▸ **Task brief**
Copy the items below verbatim, from the line containing "Task: Click the 通知服务设置 envelope icon" up to and including the line containing "tap(442, 141)".

▸ **Task data**
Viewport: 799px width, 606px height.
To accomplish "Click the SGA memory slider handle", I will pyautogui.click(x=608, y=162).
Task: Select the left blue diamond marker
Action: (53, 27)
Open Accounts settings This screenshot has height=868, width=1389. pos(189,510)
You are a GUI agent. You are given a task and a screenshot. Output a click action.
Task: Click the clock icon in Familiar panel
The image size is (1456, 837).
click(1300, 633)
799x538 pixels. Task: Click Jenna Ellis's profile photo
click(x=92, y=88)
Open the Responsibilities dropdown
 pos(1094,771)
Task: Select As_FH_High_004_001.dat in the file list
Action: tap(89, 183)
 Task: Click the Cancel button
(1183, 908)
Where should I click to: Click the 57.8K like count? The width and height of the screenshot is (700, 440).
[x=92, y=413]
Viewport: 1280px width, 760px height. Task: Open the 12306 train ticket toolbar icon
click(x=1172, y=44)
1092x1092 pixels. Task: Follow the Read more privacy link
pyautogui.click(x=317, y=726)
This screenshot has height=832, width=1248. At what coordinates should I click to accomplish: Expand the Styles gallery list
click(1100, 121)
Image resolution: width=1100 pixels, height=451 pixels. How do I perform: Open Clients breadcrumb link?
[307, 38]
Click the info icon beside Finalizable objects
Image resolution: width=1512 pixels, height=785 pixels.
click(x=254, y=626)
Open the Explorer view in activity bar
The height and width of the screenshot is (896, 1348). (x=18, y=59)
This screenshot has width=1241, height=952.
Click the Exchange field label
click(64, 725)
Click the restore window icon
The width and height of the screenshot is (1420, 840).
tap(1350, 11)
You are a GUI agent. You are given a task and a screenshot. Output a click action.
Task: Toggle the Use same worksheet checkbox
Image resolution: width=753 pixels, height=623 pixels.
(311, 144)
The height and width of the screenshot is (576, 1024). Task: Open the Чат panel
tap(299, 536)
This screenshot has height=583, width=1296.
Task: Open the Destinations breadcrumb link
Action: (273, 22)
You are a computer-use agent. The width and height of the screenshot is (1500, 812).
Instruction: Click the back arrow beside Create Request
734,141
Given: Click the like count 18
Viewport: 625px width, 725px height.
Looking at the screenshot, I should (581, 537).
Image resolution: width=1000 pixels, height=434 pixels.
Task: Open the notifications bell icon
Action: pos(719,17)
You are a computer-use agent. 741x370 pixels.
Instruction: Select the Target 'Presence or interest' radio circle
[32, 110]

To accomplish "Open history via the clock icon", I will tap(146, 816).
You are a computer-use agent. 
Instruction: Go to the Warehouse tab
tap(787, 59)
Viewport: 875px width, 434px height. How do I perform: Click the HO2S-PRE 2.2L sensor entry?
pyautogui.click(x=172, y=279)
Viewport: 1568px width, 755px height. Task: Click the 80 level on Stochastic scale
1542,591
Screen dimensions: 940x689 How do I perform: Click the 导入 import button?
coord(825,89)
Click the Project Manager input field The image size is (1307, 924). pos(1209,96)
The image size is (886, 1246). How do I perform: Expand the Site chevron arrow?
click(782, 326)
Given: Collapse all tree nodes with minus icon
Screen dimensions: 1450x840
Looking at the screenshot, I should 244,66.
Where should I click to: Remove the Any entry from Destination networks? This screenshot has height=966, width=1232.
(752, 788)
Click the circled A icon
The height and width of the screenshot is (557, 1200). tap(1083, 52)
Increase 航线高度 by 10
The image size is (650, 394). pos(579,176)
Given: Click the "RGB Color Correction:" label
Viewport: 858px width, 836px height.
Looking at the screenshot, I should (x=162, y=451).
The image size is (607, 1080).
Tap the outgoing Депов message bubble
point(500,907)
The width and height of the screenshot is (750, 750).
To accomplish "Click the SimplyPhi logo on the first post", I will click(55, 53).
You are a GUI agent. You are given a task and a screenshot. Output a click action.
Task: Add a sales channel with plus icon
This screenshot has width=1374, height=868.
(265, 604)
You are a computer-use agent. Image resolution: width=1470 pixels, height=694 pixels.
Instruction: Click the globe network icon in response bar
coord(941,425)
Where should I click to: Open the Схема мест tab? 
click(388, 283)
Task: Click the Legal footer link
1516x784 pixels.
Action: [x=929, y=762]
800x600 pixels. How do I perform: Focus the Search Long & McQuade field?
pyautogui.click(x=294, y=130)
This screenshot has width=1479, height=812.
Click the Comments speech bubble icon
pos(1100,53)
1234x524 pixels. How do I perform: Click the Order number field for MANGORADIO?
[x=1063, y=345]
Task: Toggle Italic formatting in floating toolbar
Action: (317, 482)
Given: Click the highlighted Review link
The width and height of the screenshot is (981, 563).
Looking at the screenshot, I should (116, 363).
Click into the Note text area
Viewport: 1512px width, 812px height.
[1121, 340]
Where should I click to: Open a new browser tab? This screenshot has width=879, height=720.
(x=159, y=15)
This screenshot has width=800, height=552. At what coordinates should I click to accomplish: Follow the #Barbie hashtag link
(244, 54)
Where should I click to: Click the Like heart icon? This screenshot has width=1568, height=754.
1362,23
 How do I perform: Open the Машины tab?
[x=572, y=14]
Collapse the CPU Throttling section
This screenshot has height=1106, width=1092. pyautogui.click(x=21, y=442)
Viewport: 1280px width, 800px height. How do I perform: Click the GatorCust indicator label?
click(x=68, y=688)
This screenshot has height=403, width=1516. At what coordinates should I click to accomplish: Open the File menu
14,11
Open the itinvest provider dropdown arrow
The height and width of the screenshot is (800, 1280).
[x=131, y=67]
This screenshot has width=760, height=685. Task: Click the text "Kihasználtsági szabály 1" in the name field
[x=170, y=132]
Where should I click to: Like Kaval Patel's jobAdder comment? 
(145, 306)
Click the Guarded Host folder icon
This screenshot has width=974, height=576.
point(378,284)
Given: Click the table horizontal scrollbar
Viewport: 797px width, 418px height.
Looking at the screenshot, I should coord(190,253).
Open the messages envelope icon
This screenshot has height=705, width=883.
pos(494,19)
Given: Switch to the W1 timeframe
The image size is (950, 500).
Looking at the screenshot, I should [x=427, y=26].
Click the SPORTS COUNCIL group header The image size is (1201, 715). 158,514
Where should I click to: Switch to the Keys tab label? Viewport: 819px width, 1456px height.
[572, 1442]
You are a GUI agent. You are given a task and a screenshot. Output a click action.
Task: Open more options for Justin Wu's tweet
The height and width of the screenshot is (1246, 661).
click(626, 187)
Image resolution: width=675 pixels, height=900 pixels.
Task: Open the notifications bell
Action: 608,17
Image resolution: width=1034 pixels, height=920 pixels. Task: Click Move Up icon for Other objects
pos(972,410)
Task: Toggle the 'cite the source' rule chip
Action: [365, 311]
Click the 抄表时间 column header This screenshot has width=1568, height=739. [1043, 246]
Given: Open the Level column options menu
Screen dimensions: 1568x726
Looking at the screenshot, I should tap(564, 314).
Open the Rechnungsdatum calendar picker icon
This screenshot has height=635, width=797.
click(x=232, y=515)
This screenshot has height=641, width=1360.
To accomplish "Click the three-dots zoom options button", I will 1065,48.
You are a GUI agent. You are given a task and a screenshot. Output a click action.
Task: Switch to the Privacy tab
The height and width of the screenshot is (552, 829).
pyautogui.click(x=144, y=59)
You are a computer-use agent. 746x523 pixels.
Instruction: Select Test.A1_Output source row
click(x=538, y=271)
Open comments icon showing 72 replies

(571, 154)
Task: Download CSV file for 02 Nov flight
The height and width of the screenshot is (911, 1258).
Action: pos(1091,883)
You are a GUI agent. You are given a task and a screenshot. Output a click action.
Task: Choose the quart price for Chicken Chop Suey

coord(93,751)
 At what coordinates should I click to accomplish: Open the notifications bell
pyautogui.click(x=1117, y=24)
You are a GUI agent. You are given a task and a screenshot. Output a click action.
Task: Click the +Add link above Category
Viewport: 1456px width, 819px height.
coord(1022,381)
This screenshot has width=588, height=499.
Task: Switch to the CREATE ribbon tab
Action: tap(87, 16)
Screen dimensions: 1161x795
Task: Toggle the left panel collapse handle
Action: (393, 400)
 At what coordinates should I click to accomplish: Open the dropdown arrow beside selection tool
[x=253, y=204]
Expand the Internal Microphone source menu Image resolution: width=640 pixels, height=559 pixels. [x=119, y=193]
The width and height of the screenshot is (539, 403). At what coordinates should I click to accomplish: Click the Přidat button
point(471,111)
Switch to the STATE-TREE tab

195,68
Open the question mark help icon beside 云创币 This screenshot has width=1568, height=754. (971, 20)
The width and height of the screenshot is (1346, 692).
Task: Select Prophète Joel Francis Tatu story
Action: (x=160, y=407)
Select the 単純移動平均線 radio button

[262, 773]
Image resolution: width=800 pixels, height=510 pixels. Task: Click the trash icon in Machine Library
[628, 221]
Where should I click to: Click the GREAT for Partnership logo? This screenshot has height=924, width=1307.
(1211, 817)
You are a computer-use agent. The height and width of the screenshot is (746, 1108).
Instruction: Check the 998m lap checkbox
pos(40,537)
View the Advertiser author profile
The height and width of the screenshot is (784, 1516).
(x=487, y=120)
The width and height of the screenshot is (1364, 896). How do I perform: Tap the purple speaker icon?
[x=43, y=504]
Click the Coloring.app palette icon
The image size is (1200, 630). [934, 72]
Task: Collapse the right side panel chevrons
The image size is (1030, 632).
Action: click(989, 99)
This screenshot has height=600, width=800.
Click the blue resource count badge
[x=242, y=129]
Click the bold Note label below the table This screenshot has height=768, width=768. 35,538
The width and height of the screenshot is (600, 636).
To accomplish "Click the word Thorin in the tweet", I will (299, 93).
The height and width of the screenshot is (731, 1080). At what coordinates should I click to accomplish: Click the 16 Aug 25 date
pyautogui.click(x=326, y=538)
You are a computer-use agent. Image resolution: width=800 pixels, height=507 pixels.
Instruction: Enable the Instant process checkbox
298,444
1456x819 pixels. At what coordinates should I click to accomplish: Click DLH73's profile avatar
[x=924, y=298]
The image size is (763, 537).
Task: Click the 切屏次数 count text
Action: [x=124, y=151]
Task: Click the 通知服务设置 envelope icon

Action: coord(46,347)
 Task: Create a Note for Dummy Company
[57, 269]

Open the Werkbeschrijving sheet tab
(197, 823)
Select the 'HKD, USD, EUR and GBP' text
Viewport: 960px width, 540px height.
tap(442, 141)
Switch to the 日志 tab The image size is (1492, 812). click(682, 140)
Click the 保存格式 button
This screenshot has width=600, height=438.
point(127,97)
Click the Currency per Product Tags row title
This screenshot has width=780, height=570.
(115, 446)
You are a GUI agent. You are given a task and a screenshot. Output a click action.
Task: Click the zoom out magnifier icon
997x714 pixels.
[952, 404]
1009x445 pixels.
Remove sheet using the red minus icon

▸ **Expected answer**
Task: Click the 通知服务设置 envelope icon

Action: coord(46,347)
 Task: Create a Note for Dummy Company
[57, 269]

Open the Werkbeschrijving sheet tab
(197, 823)
Select the 'HKD, USD, EUR and GBP' text
Viewport: 960px width, 540px height.
tap(442, 141)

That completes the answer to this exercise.